◆ Task to complete
Exactly as written, transcribe the data from its opening line through the line containing "This screenshot has width=799, height=532.". Leave every picture out.

◆ Data for review
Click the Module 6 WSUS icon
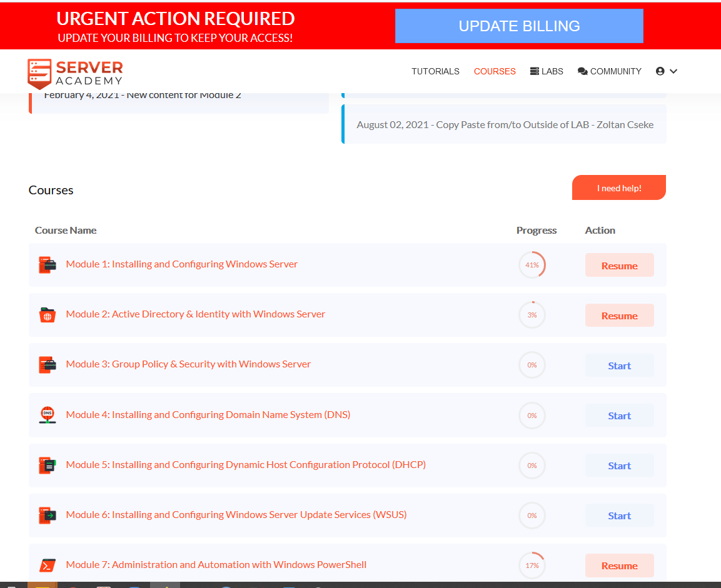Screen dimensions: 721x588 (48, 515)
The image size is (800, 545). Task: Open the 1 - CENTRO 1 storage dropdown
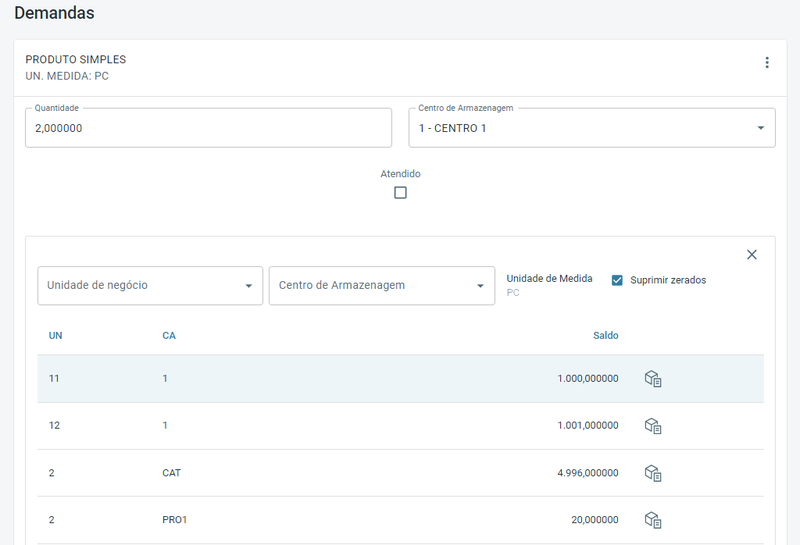pos(591,128)
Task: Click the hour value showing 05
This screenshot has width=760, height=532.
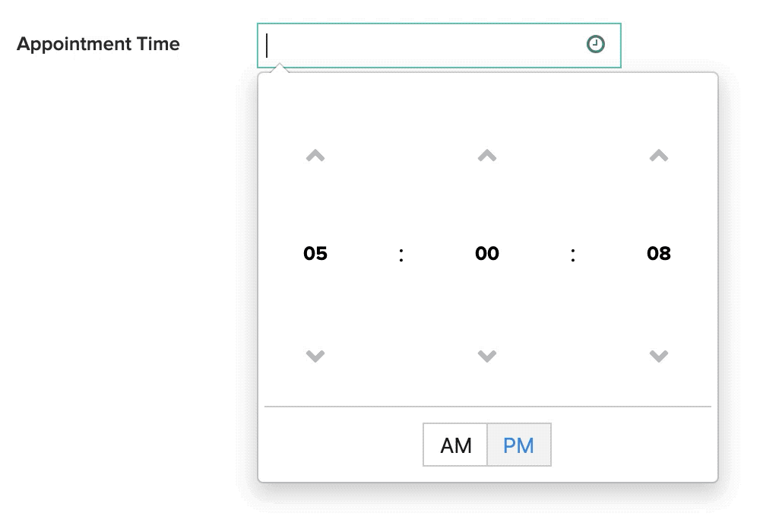Action: click(x=315, y=254)
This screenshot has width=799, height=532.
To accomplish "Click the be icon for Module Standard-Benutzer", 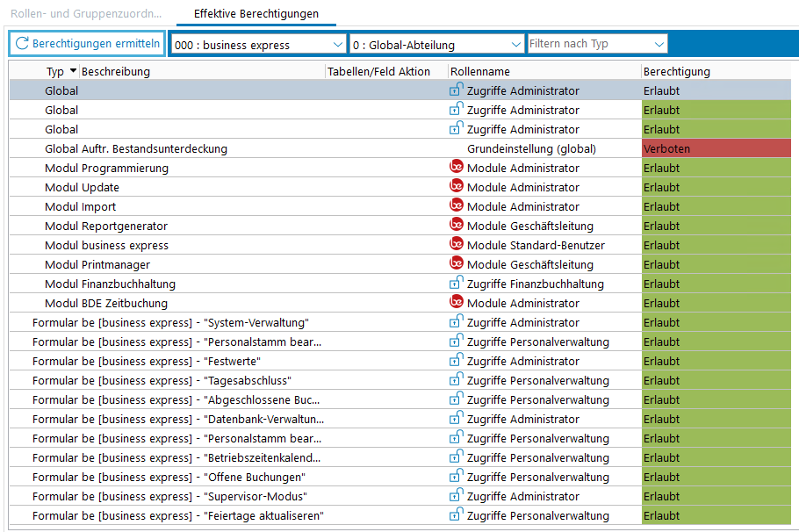I will pos(456,244).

◆ Your solution
Click the Module 6 WSUS icon
Screen dimensions: 721x588 (48, 515)
The image size is (800, 545). Task: Open the 1 - CENTRO 1 storage dropdown
pos(591,128)
Task: Click the hour value showing 05
This screenshot has width=760, height=532.
Action: click(x=315, y=254)
This screenshot has width=799, height=532.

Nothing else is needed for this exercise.